I wasn't clear. There is no story after an "ending." "An ending" is the end of the book. Finito. Period. Full stop. Perhaps if we called it the "end of a chapter" it would be different, but it becomes too awkward. The most natural way to say it in English, as rrose has already said is *"It's always darkest before the dawn." *You may have to settle for that. Or as _The Mamas and Papas_ put it "The darkest hour is just before dawn."


----------



## Archilochus

"The best beginnings follow the worst endings" is an example of a figure of speech called an "antithesis":  placing contrasting ideas together in a balanced fashion. I have no problem at all with it.  In fact, I find it rather elegant. I'd only change it to say, as AB suggested, "The best beginnings often follow the worst endings." Maybe the  best example of antithesis is Churchill's: "Now this is not the end. It is not even the beginning of the end. But it is, perhaps, the end of the beginning."


----------



## Lorena1970

AlabamaBoy said:


> I wasn't clear. There is no story after an "ending." "An ending" is the end of the book. Finito. Period. Full stop. Perhaps if we called it the "end of a chapter" it would be different, but it becomes too awkward. The most natural way to say it in English, as rrose has already said is *"It's always darkest before the dawn." *You may have to settle for that. Or as _The Mamas and Papas_ put it "The darkest hour is just before dawn."

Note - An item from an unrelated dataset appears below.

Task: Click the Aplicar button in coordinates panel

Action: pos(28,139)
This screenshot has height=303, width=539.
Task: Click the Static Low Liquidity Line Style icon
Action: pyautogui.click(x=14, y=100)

AB, I understand you all but....If someone wants to express a concept differently from a set phrase, or, better, to create a phrase that suits its feelings/purposes/communicative intents, WHY is prevented from doing it, instead of helped to create a new sentence that satisfies his own pleasure (if it is not grammatically incorrect or meaningless, of course) ?


----------



## AlabamaBoy

@Lorena1970  My reasoning is simple: if a native speaker says something odd, the listener may accept it as a sort of new way of saying something. If an Italian (or any other native speaker) says it, he will be corrected and possibly ridiculed.

Therefore, I am strongly biased toward advising my Italian friends to stick with a common way of saying something rather than inventing a new way, even though it may be grammatically correct.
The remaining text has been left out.